INFORMATION GIVEN ->
## Start

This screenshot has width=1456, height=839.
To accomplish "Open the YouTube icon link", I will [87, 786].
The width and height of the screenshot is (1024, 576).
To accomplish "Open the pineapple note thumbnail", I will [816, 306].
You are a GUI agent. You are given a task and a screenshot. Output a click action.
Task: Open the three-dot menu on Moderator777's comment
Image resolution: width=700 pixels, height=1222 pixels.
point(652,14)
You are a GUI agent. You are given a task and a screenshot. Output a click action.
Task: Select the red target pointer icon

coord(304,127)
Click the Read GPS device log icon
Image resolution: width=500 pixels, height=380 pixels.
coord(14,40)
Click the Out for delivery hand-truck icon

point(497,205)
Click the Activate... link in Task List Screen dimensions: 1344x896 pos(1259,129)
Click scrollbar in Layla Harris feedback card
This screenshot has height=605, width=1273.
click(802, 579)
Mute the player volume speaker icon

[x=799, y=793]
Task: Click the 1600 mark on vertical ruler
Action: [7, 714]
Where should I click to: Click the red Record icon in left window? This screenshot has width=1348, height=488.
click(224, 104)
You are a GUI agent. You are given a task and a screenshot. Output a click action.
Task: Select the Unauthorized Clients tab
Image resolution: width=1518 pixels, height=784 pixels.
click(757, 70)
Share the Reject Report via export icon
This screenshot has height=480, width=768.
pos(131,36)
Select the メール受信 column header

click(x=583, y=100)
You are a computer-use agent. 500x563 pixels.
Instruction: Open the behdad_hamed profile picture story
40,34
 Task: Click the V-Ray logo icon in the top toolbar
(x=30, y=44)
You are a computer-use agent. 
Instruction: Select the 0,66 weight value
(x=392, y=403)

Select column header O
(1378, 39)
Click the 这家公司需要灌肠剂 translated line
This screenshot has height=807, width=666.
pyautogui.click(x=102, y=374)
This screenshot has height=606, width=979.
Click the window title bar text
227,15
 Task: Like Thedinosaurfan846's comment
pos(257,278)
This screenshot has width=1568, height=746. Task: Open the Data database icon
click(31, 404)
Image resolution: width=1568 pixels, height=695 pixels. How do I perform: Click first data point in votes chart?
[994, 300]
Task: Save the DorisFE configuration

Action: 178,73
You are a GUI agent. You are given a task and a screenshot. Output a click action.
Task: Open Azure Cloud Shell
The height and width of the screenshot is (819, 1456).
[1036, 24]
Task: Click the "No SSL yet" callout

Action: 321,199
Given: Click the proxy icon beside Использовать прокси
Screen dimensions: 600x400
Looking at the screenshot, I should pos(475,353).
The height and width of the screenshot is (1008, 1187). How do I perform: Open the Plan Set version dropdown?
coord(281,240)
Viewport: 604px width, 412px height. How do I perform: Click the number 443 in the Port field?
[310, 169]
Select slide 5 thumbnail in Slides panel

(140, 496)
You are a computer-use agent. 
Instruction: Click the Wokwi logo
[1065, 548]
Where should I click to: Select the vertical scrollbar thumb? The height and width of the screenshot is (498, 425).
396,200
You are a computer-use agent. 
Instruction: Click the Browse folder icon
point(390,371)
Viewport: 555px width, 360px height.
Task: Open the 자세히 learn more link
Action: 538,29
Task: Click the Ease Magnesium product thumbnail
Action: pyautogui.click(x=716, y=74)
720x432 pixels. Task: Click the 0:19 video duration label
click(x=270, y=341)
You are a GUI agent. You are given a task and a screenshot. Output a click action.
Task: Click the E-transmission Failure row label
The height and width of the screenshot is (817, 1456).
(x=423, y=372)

## End

WHAT TO PRODUCE -> Please copy out all the lines above, word for word and unchanged.

REPLY ->
This screenshot has width=1456, height=839.
To accomplish "Open the YouTube icon link", I will [87, 786].
The width and height of the screenshot is (1024, 576).
To accomplish "Open the pineapple note thumbnail", I will [816, 306].
You are a GUI agent. You are given a task and a screenshot. Output a click action.
Task: Open the three-dot menu on Moderator777's comment
Image resolution: width=700 pixels, height=1222 pixels.
point(652,14)
You are a GUI agent. You are given a task and a screenshot. Output a click action.
Task: Select the red target pointer icon

coord(304,127)
Click the Read GPS device log icon
Image resolution: width=500 pixels, height=380 pixels.
coord(14,40)
Click the Out for delivery hand-truck icon

point(497,205)
Click the Activate... link in Task List Screen dimensions: 1344x896 pos(1259,129)
Click scrollbar in Layla Harris feedback card
This screenshot has height=605, width=1273.
click(802, 579)
Mute the player volume speaker icon

[x=799, y=793]
Task: Click the 1600 mark on vertical ruler
Action: [7, 714]
Where should I click to: Click the red Record icon in left window? This screenshot has width=1348, height=488.
click(224, 104)
You are a GUI agent. You are given a task and a screenshot. Output a click action.
Task: Select the Unauthorized Clients tab
Image resolution: width=1518 pixels, height=784 pixels.
click(757, 70)
Share the Reject Report via export icon
This screenshot has height=480, width=768.
pos(131,36)
Select the メール受信 column header

click(x=583, y=100)
You are a computer-use agent. 500x563 pixels.
Instruction: Open the behdad_hamed profile picture story
40,34
 Task: Click the V-Ray logo icon in the top toolbar
(x=30, y=44)
You are a computer-use agent. 
Instruction: Select the 0,66 weight value
(x=392, y=403)

Select column header O
(1378, 39)
Click the 这家公司需要灌肠剂 translated line
This screenshot has height=807, width=666.
pyautogui.click(x=102, y=374)
This screenshot has height=606, width=979.
Click the window title bar text
227,15
 Task: Like Thedinosaurfan846's comment
pos(257,278)
This screenshot has width=1568, height=746. Task: Open the Data database icon
click(31, 404)
Image resolution: width=1568 pixels, height=695 pixels. How do I perform: Click first data point in votes chart?
[994, 300]
Task: Save the DorisFE configuration

Action: 178,73
You are a GUI agent. You are given a task and a screenshot. Output a click action.
Task: Open Azure Cloud Shell
The height and width of the screenshot is (819, 1456).
[1036, 24]
Task: Click the "No SSL yet" callout

Action: 321,199
Given: Click the proxy icon beside Использовать прокси
Screen dimensions: 600x400
Looking at the screenshot, I should pos(475,353).
The height and width of the screenshot is (1008, 1187). How do I perform: Open the Plan Set version dropdown?
coord(281,240)
Viewport: 604px width, 412px height. How do I perform: Click the number 443 in the Port field?
[310, 169]
Select slide 5 thumbnail in Slides panel

(140, 496)
You are a computer-use agent. 
Instruction: Click the Wokwi logo
[1065, 548]
Where should I click to: Select the vertical scrollbar thumb? The height and width of the screenshot is (498, 425).
396,200
You are a computer-use agent. 
Instruction: Click the Browse folder icon
point(390,371)
Viewport: 555px width, 360px height.
Task: Open the 자세히 learn more link
Action: 538,29
Task: Click the Ease Magnesium product thumbnail
Action: pyautogui.click(x=716, y=74)
720x432 pixels. Task: Click the 0:19 video duration label
click(x=270, y=341)
You are a GUI agent. You are given a task and a screenshot. Output a click action.
Task: Click the E-transmission Failure row label
The height and width of the screenshot is (817, 1456).
(x=423, y=372)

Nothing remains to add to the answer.